Could you filter the records below down to the lines that include the word "agent"?

::: Task data

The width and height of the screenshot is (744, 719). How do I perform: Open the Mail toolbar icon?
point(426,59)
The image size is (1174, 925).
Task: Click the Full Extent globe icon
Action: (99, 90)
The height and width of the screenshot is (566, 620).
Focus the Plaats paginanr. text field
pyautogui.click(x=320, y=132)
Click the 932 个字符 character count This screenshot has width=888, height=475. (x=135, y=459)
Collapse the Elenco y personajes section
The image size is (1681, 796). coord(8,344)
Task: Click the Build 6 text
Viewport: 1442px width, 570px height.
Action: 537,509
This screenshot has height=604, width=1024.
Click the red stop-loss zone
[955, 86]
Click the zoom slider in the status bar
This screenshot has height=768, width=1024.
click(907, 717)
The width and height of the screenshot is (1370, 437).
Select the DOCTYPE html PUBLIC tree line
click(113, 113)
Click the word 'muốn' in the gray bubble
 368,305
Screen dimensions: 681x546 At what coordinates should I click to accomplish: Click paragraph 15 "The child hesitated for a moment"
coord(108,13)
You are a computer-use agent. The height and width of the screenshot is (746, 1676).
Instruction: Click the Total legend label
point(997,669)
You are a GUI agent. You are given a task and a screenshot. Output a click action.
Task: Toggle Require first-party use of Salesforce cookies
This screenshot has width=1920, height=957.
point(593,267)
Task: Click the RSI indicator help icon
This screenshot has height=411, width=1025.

::::::

» Expected answer:
You are a computer-use agent. The height and width of the screenshot is (746, 1676).
You are a GUI agent. You are given a task and a screenshot. Output a click action.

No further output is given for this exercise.